Storage Durability

Imagine you ask your bank to transfer $500. The transfer completes, you get a confirmation — and then the server loses power. Does the money move?

Durability is the guarantee that says yes: once a system says a write is committed, that write will survive any subsequent crash. It is the "D" in ACID, and it is one of the hardest properties to implement efficiently because storage hardware was not designed with software crashes in mind.

The Dangerous Gap: RAM vs Disk

Every write starts in RAM. When your code calls write(), the data lands in the OS page cache — volatile memory that is fast but disappears if the machine loses power or the kernel crashes.

Application
    │  write(fd, data, len)
    ▼
OS Page Cache  ◄── volatile, lost on crash
    │  (eventually, when it feels like it)
    ▼
Storage device ◄── persistent

The OS flushes dirty pages to disk on its own schedule — typically every 5–30 seconds, or when memory pressure demands it. That window is your data loss exposure. Any write acknowledged to the user but not yet flushed is gone if the machine dies.

fsync: The Durability Hammer

fsync(fd) tells the OS: "flush every dirty page for this file to the physical storage device, and don't return until the device confirms the data is stable."

write(fd, data, len);  // lands in page cache
fsync(fd);             // blocks until durable on device
// only NOW is the write safe to acknowledge

This works, but it's slow. fsync must:

Push dirty pages from the page cache to the device driver
Instruct the device to flush its internal write buffer to stable media
Wait for the device to confirm completion

Typical costs:

Device	fsync latency
Consumer SSD (NVMe)	50–200 µs
Enterprise SSD (NVMe, capacitor-backed)	10–50 µs
HDD (spinning, 7200 RPM)	5–20 ms
Cloud block volume (EBS, GCP PD)	1–5 ms (network round trip)

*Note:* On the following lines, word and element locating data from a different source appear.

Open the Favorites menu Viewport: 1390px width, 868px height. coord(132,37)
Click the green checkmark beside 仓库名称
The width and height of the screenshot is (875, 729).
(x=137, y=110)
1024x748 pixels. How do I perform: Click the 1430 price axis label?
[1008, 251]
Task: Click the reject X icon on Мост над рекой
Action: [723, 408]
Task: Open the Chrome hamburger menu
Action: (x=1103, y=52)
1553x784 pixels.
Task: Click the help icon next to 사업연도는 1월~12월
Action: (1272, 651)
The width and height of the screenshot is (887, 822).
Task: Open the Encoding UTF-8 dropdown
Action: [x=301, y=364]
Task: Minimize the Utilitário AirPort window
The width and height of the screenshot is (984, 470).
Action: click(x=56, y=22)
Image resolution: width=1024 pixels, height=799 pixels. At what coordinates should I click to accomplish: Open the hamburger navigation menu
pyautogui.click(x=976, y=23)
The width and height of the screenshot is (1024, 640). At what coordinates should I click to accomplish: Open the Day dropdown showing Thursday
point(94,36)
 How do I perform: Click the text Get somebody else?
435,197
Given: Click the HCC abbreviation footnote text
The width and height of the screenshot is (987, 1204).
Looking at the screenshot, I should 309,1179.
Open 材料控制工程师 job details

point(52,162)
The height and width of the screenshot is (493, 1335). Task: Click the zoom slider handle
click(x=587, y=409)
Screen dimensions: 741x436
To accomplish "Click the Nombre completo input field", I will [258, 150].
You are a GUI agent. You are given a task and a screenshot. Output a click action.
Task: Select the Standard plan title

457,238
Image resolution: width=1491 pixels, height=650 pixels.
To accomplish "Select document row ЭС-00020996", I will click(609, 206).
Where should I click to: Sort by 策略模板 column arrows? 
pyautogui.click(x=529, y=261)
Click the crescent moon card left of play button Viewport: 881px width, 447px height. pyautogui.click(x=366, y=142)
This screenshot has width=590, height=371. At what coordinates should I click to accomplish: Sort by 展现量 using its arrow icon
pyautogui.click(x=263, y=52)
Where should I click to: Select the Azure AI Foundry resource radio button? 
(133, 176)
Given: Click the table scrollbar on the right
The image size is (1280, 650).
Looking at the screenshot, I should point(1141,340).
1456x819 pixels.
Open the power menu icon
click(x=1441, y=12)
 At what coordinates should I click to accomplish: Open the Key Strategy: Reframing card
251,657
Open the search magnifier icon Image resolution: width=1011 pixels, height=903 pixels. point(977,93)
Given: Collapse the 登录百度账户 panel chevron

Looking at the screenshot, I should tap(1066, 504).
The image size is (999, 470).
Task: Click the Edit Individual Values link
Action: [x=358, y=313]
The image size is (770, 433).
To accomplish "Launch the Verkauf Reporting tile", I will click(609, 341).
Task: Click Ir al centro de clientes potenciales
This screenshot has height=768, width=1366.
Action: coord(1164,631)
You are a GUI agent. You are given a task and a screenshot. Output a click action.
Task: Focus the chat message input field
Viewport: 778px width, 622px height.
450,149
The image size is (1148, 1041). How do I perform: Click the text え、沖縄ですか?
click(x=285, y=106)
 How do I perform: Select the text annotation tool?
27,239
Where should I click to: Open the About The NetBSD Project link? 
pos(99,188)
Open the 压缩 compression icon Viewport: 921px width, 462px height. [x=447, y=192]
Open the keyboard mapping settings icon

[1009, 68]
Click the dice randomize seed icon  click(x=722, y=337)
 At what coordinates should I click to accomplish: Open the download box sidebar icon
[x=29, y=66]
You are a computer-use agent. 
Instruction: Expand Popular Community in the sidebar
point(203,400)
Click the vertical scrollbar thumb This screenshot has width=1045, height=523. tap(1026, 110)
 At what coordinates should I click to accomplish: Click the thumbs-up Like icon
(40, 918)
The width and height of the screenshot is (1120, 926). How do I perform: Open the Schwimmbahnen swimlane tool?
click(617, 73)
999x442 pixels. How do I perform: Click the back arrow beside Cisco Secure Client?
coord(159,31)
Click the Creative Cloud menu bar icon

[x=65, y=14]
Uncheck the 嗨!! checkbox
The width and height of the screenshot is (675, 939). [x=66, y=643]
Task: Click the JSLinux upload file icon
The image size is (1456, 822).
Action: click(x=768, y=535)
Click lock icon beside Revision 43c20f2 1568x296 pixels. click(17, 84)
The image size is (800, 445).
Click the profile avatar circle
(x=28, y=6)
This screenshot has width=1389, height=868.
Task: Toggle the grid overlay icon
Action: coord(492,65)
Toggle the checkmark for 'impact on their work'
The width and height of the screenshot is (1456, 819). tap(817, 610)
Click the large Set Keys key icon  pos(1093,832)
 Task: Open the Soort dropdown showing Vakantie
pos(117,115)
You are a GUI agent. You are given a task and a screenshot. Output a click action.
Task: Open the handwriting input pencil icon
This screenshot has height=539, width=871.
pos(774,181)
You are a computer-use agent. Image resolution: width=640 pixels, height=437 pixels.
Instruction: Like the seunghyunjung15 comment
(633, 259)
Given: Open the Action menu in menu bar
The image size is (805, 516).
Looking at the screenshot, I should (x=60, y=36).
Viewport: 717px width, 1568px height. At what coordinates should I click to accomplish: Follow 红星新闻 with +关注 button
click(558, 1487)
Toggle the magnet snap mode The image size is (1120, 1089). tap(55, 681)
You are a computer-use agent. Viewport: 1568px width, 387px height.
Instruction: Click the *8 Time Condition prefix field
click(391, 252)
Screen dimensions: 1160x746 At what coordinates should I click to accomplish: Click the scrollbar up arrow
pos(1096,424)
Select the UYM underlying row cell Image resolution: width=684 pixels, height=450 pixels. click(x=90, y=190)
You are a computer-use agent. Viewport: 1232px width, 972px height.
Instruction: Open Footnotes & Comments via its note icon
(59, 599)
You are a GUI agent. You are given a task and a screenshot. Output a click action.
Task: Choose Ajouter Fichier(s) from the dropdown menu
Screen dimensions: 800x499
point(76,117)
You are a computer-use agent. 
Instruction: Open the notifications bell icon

One fsync per transaction limits throughput to ~100 TPS on a spinning disk and ~5,000–20,000 TPS on enterprise NVMe.

The Write-Ahead Log (WAL)

Raw fsync per user write is too expensive. Databases solve this with a write-ahead log (WAL): a sequential, append-only file that records every intended change before the change is applied to the main data file.

Client write
    │
    ├─► Append record to WAL ──► fsync WAL ──► acknowledge client
    │
    └─► Apply to in-memory data structures (async, no fsync needed yet)
         │
         └─► Flush to main data file periodically (checkpoint)

Why does WAL help?

Sequential writes are fast: appending to a log avoids random I/O, which is catastrophic for HDDs and still meaningful for SSDs (write amplification).
Single fsync per batch: the WAL is flushed once; the main data files can be written lazily.
Crash recovery: on restart, replay any WAL records that weren't checkpointed. The main data file might be partially written, but the WAL is the source of truth.

PostgreSQL calls this WAL. MySQL/InnoDB calls it the redo log. RocksDB calls it the Write-Ahead Log. SQLite calls it the journal.

Group Commit

Fsyncing once per transaction is still expensive if you have thousands of concurrent writers. Group commit batches multiple transactions into a single fsync:

T1 write ──┐
T2 write ──┼──► accumulate in buffer ──► single fsync ──► notify T1, T2, T3
T3 write ──┘

PostgreSQL's synchronous_commit and InnoDB's innodb_flush_log_at_trx_commit both expose group commit tuning. A 10 ms group commit window can turn 100 TPS (serial fsync) into 10,000 TPS with the same disk.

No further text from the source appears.